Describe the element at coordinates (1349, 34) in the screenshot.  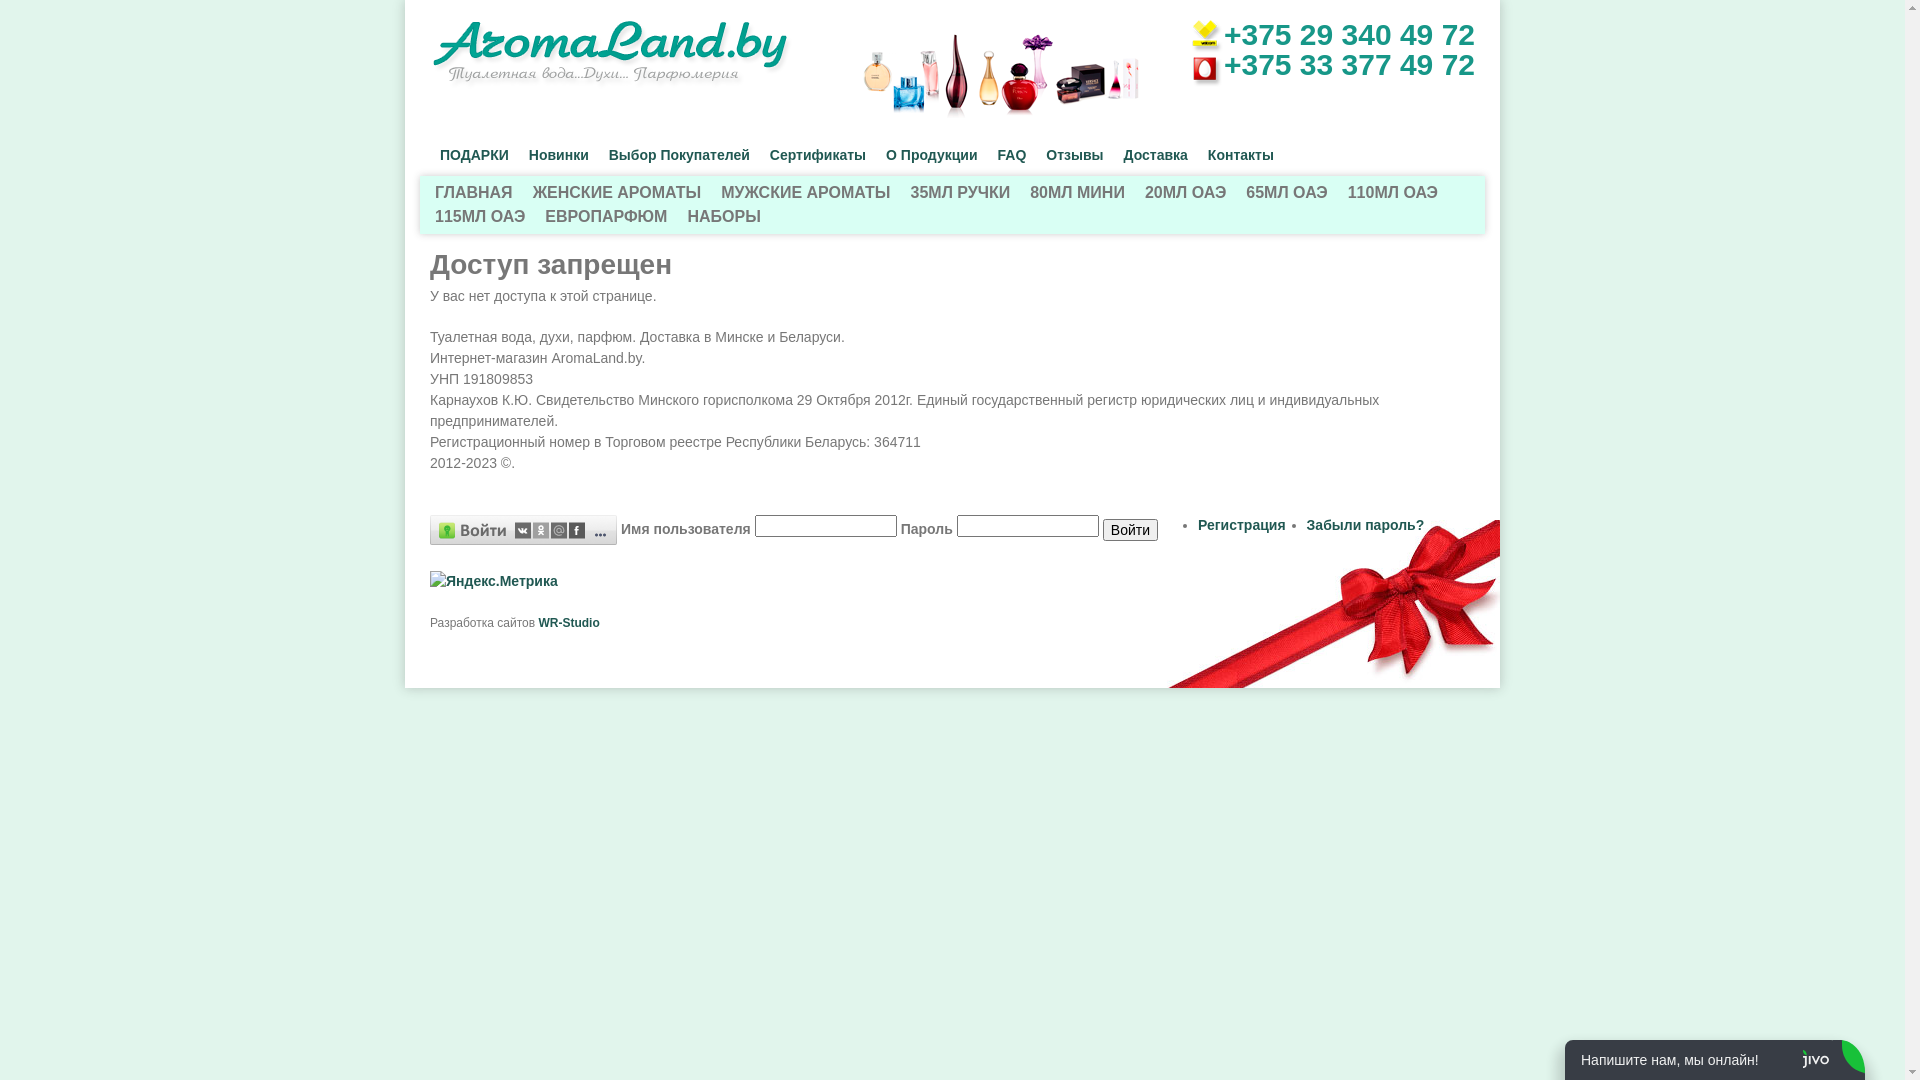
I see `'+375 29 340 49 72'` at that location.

····················

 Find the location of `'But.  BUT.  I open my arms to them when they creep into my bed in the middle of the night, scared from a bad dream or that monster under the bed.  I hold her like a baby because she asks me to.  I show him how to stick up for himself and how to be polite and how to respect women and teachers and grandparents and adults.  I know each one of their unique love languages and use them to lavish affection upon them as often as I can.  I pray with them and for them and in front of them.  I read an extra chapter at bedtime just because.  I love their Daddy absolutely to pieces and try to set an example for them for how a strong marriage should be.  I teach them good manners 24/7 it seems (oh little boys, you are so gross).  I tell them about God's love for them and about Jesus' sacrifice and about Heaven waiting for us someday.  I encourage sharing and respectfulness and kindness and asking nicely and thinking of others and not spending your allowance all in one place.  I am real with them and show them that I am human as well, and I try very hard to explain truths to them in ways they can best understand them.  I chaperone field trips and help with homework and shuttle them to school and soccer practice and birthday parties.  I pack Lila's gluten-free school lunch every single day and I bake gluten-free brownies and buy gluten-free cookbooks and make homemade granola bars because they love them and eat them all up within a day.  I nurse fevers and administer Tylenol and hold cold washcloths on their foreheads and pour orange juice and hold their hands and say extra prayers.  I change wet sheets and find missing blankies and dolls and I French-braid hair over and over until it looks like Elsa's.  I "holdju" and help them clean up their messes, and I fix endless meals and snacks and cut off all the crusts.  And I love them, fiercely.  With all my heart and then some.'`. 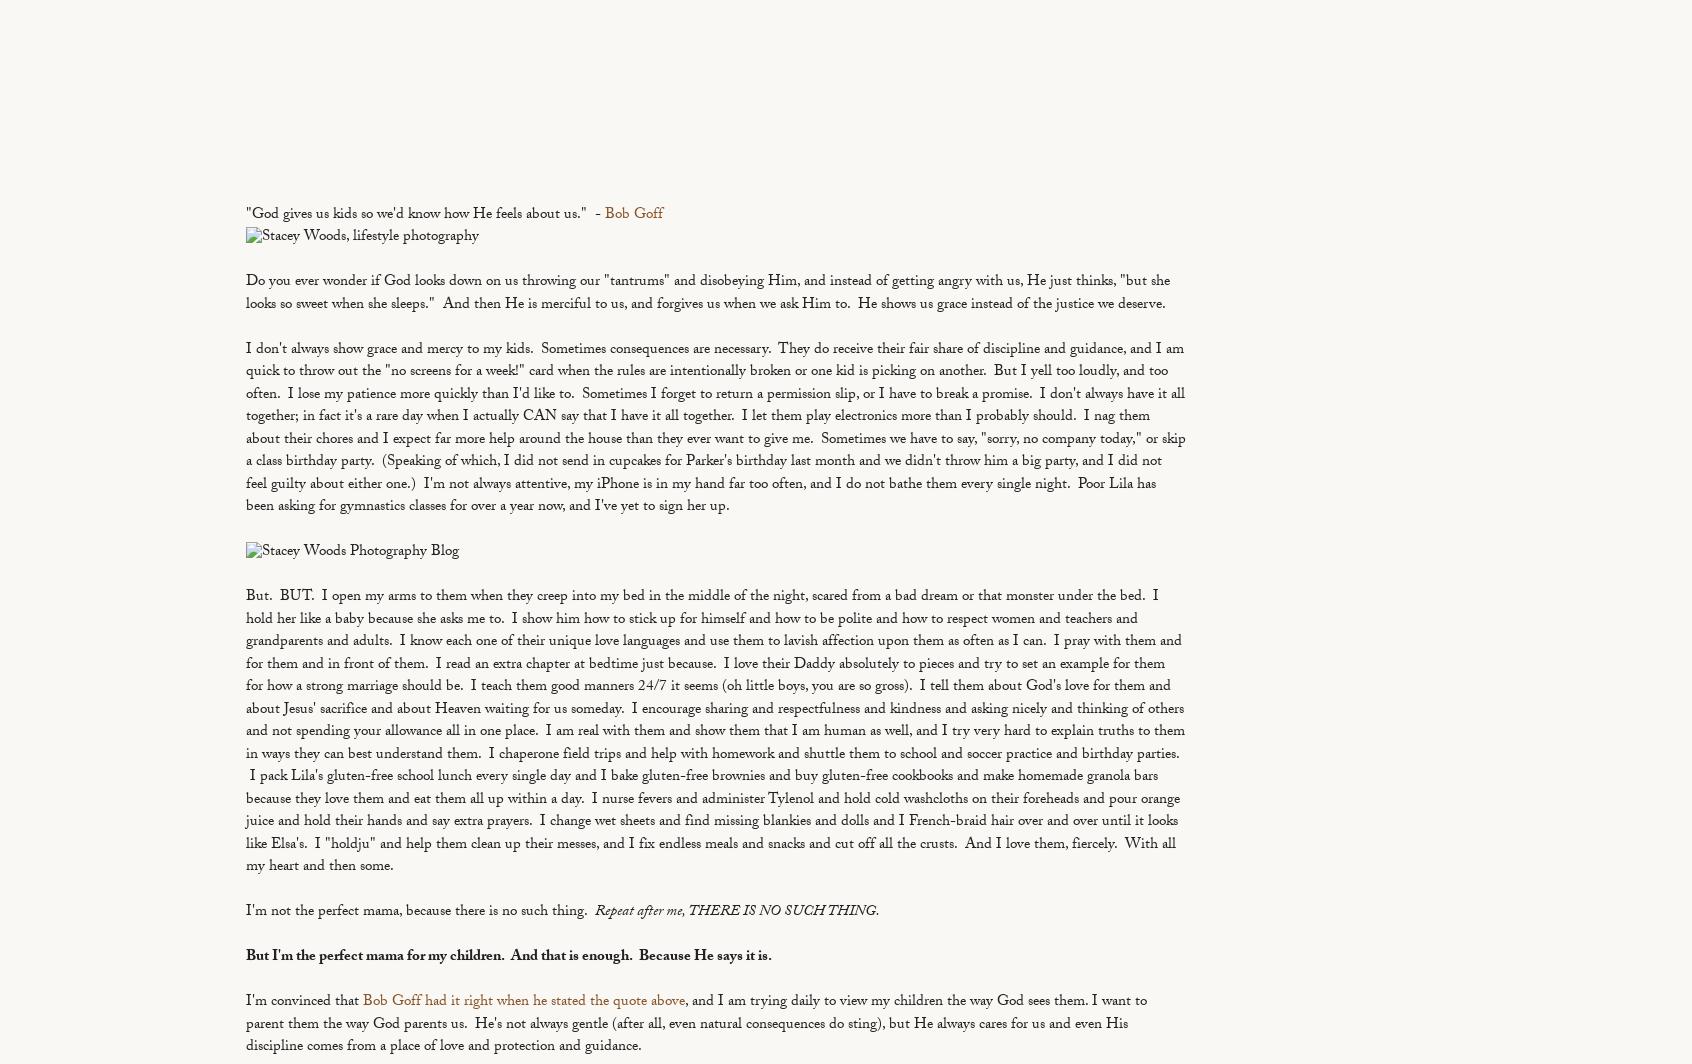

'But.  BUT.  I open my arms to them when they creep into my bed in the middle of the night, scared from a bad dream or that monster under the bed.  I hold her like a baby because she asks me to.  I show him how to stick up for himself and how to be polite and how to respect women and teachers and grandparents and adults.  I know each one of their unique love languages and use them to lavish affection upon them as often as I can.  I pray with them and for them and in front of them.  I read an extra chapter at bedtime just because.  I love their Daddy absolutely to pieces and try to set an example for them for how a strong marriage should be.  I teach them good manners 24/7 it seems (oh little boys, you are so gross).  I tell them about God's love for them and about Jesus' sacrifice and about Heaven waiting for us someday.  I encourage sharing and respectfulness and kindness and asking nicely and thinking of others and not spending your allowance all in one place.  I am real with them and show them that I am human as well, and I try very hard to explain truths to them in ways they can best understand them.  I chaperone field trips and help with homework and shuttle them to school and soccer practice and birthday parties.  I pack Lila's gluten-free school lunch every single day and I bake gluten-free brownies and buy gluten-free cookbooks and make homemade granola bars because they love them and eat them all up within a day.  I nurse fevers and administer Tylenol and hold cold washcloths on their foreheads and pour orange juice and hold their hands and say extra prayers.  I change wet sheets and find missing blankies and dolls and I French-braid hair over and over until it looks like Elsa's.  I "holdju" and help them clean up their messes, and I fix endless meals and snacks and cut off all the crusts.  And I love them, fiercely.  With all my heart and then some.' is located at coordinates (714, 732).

····················

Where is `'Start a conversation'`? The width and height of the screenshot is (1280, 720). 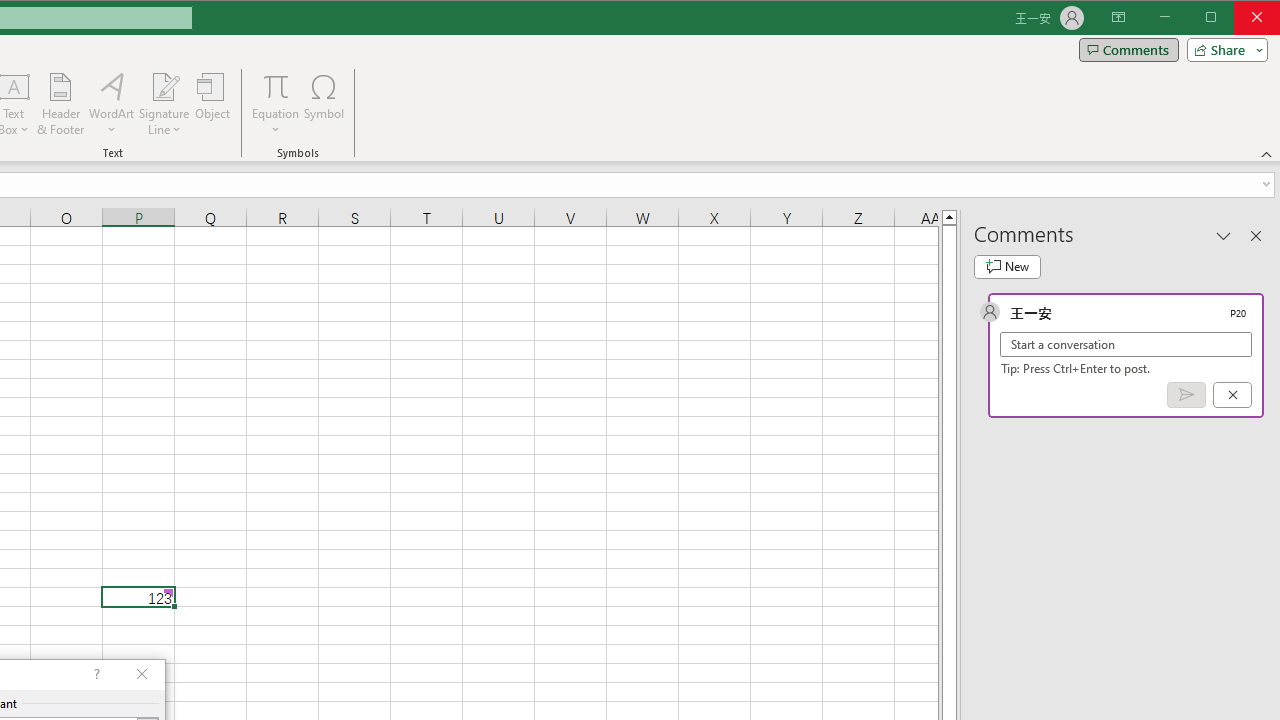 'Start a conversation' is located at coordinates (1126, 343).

····················

-- Instructions to follow --
Turn the records from the line with "Describe the element" to the line with "at that location." into a Markdown table with the columns Row and Line, numbering each row and skipping blank lines. Leave the pictures out of the answer.

-- Output of the task --
| Row | Line |
|---|---|
| 1 | Describe the element at coordinates (1349, 34) in the screenshot.   |
| 2 | I see `'+375 29 340 49 72'` at that location. |